+++ Listed records +++
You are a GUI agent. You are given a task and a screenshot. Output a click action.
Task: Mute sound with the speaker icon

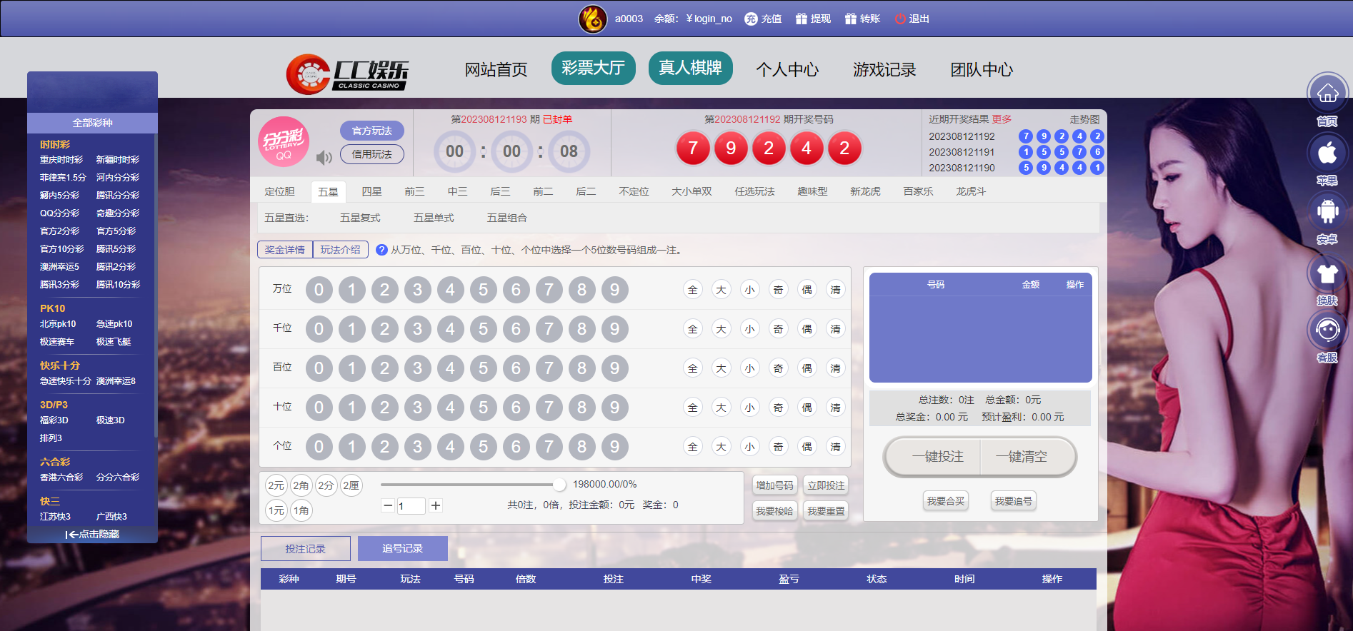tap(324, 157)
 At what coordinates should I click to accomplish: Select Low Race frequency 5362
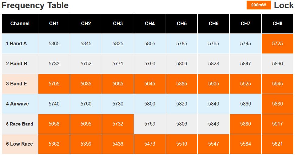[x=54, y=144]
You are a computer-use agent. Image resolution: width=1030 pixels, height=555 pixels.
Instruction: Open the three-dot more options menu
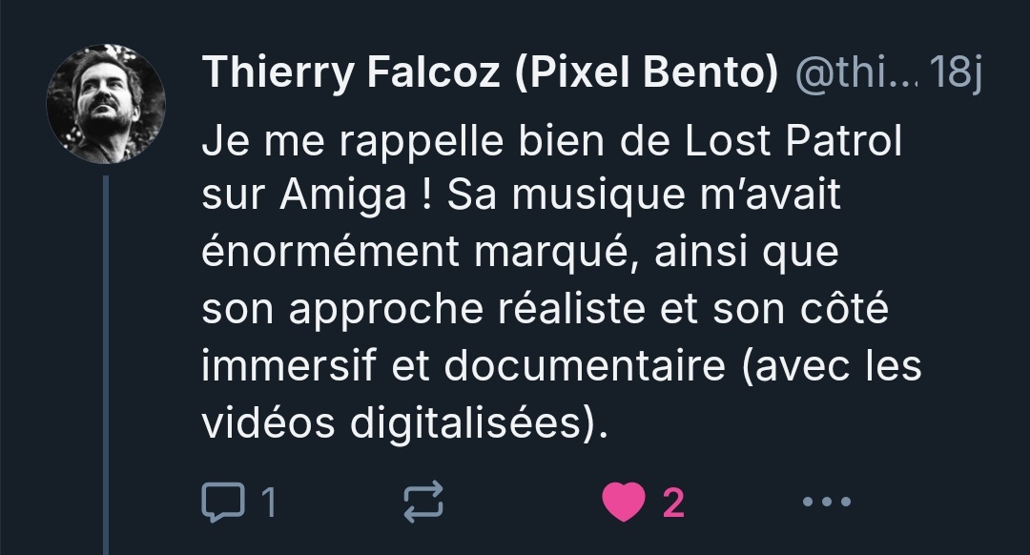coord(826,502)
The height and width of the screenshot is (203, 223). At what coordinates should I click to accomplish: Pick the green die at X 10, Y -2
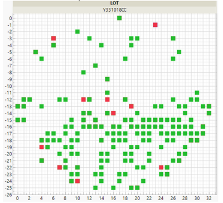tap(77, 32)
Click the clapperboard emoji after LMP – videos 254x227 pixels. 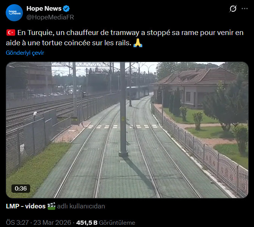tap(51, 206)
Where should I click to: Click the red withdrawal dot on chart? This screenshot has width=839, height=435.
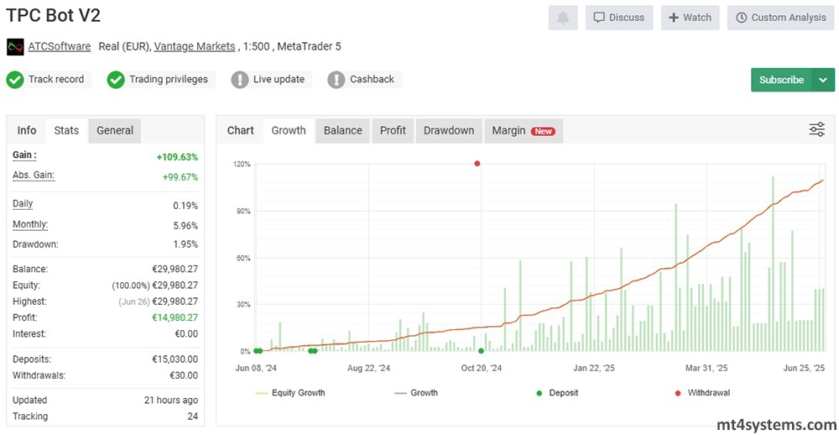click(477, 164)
+++
+++ Listed records +++
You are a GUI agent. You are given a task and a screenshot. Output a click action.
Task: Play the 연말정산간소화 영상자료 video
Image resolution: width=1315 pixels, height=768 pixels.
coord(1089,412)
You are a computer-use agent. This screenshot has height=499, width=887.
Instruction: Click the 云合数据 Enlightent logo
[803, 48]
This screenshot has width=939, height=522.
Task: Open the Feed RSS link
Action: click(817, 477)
+++
Problem statement:
Duplicate the lines from the one containing "You are a computer-use agent. This" down to the one containing "Action: click(817, 477)", including both of those lines.

Response to this exercise:
You are a computer-use agent. This screenshot has height=499, width=887.
Instruction: Click the 云合数据 Enlightent logo
[803, 48]
This screenshot has width=939, height=522.
Task: Open the Feed RSS link
Action: click(817, 477)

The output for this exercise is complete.